The lead from Wall Street remains unfriendly as stocks saw considerable weakness on Wednesday, extending the downward move seen in the previous session. The selloff reflected continued disappointment with the minutes of the latest Federal Reserve meeting as well as lingering concerns about the global economy.

The weakness came as traders continued to react to the minutes of the latest Fed meeting, which seemed to indicate that the central bank is not likely to engage in any further quantitative easing. The latest minutes said only "a couple of members" indicated that additional stimulus could become necessary, while the minutes of the January meeting said "a few members" believed that conditions could warrant additional securities purchases.

A disappointing Spanish bond auction and a weaker than expected reading on U.S. service sector activity also generated some selling pressure. The Institute for Supply Management reported that its index of activity in the service sector fell to 56.0 in March from 57.3 in February. While a reading above 50 still indicates growth in the service sector, economists had been expecting a reading of 57.0.

On the other hand, payroll processor Automatic Data Processing (ADP) reported continued job growth in the U.S. private sector. Employment increased by 209,000 jobs in March following an upwardly revised increase of 230,000 jobs in February. Economists had expected an increase of about 208,000 jobs compared to the addition of 216,000 jobs originally reported for the previous month.
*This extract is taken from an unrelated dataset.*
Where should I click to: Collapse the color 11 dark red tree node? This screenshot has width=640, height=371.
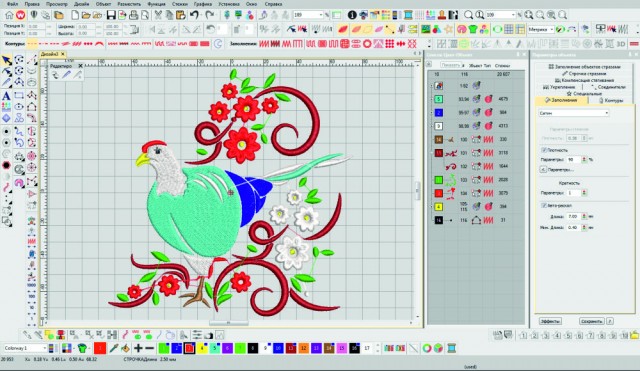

In corporate news, Yahoo (YHOO) confirmed that it will lay off about 2,000 employees, or 14 percent of its global workforce, as it revamps itself into a slimmer company.

The major averages ended the session well off their worst levels of the day but still closed firmly in the red. The Dow fell 124.80 points or 1 percent to finish at 13,074.75, while the NASDAQ plunged 45.48 points or 1.5 percent to end at 3,068.09 and the S&P 500 dropped 14.42 points or 1 percent to 1,398.96.

In economic news, China is on Thursday scheduled to release the March reading for the HSBC Services PMI. The PMI showed a score of 53.9 in February, with a score over 50 signaling expansion and a score below indicating contraction.

Also, Chinese Premier Wen Jiabao has urged state-owned banks to end their "monopoly" in lending, to allow freer flow of capital to the country's private sector. The country's state-owned banks are making money "too easily," he said in comments posted on the website of China National Radio on Wednesday.

Because of a few big lenders' monopoly, one can only go to them for loans, the media reported Wen as saying. Thus it is hard for businesses to raise necessary capital and the government is working on getting private capital into the finance sector. "We have to break up their monopoly," he said.